The patient described over 95% improvement in motor symptoms following low doses of L-DOPA/benserazide three times a day. Rasagiline, which was started several weeks later, was discontinued because of digestive disturbances. After 9–10 months of low daily doses of L-DOPA, he developed motor complications, characterised by mild wearing-OFF phenomena. Motor fluctuations disappeared after the initiation of the dopamine agonist pramipexole up to 1.05 mg/day and a slight increase in L-DOPA/benserazide to four daily intakes. Over the following months, the patient developed troublesome impulse-control disorders (internet, cell phone, video games), insomnia and suicidal ideas, prompting a rapid discontinuation of pramipexole. Safinamide, 50 mg/day was then started and the patient remained free from impulse-control disorders and troublesome motor complications. Several months later, safinamide was increased to 100 mg/day because the patient reported mild peak-dose dyskinesia. A reduction in the L-DOPA daily dose intervals from 4.0 to 3.5 hours was also recommended because of the recurrence of mild wearing-OFF episodes. At the last visit, the clinical benefit of the association between L-DOPA/benserazide and safinamide persisted: the patient was free from bothersome motor complications with no tolerability problems.

Case 2

The patient is a 59-year-old female hairdresser diagnosed with PD at age 51. There was no known familial history, and the disease was revealed by a resting tremor affecting her right hand. Initial symptoms also included right-sided pain (myalgia and arthralgia), muscle spasms, restless leg syndrome, hyposmia and anxiety. Brain MRI was unremarkable. [123I]-FP-CIT SPECT imaging showed decreased tracer uptake predominant to the left putamen. The patient was successively treated with pramipexole and rasagiline; however, she abruptly discontinued these medications because she had the impression that their overall effect was an increase in muscle spasm and arthralgia. She became reluctant to start other drugs since physiotherapy satisfactorily relieved many of her symptoms.

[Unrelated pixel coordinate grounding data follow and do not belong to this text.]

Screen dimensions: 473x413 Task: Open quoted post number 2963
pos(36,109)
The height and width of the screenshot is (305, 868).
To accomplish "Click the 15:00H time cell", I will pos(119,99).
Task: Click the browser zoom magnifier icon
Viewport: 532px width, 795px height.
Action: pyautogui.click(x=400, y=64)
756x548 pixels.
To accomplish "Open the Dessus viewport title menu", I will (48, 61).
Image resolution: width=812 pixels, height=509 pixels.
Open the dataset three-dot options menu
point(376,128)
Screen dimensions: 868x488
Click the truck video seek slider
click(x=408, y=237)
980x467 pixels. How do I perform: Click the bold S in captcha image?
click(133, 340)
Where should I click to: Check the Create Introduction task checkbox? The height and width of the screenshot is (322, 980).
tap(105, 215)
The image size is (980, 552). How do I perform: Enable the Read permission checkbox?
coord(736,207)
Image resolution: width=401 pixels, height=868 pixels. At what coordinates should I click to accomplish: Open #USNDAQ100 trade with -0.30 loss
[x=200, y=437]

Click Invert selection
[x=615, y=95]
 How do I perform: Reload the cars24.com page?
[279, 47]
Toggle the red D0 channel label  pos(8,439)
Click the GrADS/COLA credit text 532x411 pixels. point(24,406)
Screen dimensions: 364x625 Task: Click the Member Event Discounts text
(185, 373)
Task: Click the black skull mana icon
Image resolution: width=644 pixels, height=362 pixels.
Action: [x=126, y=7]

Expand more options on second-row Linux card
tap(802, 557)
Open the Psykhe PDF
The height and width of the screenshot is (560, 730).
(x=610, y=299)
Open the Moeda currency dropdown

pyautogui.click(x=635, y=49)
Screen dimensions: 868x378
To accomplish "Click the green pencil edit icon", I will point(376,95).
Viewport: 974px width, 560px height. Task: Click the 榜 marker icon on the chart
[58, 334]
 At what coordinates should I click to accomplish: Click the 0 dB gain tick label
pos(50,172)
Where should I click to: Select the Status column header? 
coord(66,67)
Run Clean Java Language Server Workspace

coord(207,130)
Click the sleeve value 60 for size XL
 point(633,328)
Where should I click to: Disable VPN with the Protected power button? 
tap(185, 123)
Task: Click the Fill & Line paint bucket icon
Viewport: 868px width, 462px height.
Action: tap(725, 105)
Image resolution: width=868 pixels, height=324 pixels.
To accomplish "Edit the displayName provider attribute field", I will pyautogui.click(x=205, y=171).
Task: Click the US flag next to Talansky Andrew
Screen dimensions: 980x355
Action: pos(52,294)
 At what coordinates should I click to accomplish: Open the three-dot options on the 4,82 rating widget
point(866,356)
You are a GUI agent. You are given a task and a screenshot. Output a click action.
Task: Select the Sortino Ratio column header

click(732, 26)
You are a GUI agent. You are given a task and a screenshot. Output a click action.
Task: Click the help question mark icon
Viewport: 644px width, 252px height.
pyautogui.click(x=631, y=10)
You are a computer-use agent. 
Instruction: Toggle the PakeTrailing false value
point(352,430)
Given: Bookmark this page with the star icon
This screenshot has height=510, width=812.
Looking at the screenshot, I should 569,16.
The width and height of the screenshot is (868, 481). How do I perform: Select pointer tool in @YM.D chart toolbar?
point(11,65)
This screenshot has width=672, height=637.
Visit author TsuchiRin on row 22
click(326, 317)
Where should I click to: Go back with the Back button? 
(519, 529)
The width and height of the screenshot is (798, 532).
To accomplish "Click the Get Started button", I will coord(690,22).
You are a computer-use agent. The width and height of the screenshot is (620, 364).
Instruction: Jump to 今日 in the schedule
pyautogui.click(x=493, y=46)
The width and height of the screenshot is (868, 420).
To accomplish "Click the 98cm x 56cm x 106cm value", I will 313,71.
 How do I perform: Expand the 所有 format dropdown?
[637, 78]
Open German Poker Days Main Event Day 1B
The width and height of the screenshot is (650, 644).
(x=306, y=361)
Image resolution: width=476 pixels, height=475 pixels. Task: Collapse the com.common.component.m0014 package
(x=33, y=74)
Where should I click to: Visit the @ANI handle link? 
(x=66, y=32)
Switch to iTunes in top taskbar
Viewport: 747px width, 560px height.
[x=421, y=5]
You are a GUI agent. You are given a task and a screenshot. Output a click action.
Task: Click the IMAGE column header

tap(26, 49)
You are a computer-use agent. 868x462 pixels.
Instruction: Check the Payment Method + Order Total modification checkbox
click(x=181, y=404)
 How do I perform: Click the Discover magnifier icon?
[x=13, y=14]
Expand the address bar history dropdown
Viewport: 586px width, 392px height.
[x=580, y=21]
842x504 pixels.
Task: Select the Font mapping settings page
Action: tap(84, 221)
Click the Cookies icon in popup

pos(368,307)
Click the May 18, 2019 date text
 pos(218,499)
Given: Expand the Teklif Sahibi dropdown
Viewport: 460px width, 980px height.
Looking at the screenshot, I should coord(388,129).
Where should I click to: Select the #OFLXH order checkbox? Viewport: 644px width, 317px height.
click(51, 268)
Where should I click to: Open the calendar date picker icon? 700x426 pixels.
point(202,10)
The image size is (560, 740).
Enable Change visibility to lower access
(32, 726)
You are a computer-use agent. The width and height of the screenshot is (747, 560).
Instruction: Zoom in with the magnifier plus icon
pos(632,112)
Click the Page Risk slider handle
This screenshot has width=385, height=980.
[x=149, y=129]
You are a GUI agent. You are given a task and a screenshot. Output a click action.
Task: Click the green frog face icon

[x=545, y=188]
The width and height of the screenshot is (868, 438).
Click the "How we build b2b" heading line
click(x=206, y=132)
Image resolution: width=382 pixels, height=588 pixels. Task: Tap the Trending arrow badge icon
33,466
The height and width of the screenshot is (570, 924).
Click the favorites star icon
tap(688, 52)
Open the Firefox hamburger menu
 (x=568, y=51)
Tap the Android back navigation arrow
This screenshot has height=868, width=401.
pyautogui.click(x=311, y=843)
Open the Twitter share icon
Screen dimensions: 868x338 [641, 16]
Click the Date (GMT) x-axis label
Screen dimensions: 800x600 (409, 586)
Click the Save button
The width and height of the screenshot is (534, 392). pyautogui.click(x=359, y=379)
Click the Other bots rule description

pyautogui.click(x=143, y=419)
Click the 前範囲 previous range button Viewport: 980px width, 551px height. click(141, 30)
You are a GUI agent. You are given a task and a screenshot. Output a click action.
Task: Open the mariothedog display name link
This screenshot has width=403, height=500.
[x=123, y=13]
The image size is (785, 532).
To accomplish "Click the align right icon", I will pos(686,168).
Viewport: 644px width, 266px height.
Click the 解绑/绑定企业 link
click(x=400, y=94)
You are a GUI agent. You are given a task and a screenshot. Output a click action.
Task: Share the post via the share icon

After 3.5 years, she agreed to start L-DOPA/benserazide, which greatly improved most motor and non-motor symptoms. Slight motor fluctuations were first reported 6 months later, which proceeded to increase in severity 24 months later, in association with painful peak-dose dyskinesia despite divided low L-DOPA/benserazide daily intakes. These bothersome motor complications were greatly reduced following safinamide initiation at 50 mg/day, then 100 mg/day followed by a reduction of L-DOPA/benserazide daily dose. Amantadine was later added to relieve the recurrence of painful dyskinesia. The patient reported significant and prolonged improvement in motor and non-motor symptoms using a combination of L-DOPA/benserazide, safinamide and amantadine.

These cases detail patients who had received a variety of other treatment approaches prior to initiating safinamide. Each treatment approach resulted in the development of unwanted side effects and a non-optimised management plan that did not improve the patients motor status long-term. The use of safinamide from the first fluctuations might have been an alternative approach that could have offered improvement to the patients while avoiding adverse events. It is our recommendation that safinamide be considered as an adjunct treatment to L-DOPA regimens as soon as patients report fluctuations.


  • L-DOPA continues to be the gold standard treatment for patients with PD. However, as the disease progresses, response to L-DOPA becomes increasingly short-lived. Both prevention and early management of motor complications is crucial to avoid future development of disabling fluctuations and dyskinesias requiring advanced therapies.
  • Adjunct therapies can improve L-DOPA-induced fluctuations. Drugs with multimodal mechanisms of action have shown additional benefits with respect to dopaminergic drugs.
  • Rational polytherapy to control dysfunction of dopaminergic and glutamatergic circuits helps to decrease doses of L-DOPA and may modify striatal maladaptive changes.
  • Safinamide is an MAO-B inhibitor and glutamate modulator that increases ‘good ON time’ (ON time without troublesome dyskinesias) both in routine clinical treatment and real-life data.
  • Real-life data have shown that safinamide also improves non-motor symptoms such as mood/cognition and sleep/fatigue. Also, additional data have shown promising results on pain.
  • The differential clinical effect of safinamide on dopaminergic stimulation and glutamatergic modulation is maximised at the dose of 100 mg/day.
Article Information:

Javier Pagonabarraga is a lecturer, member of advisory boards and recipient of research grants from AbbVie, Bial, Boehringer Ingelheim, Lundbeck, Medtronic, TEVA, UCB Pharma, and Zambon. Gaëtan Garraux has participated in clinical trials with tools4patient, Neuropath and Zambon; and has received honoraria and support from tools4patient, Zambon and Abbvie. Tove Henriksen has received honoraria as a speaker for AbbVie, Britannia, EVER Pharma and Lundbeck.

Compliance With Ethics

This article reports the proceedings of a sponsored satellite symposium and did not involve any studies with human or animal subjects performed by any of the authors. Informed consent was obtained from the patients included in the case studies and no identifying information or images have been used.

Review Process

This article reports the proceedings of a satellite symposium sponsored by Zambon SpA and held at the 5th Congress of the European Academy of Neurology, Oslo, Norway. As such, it has not been subject to this journal’s usual peer-review process. The report was reviewed for scientific accuracy by the symposium speakers and Editorial Board before publication.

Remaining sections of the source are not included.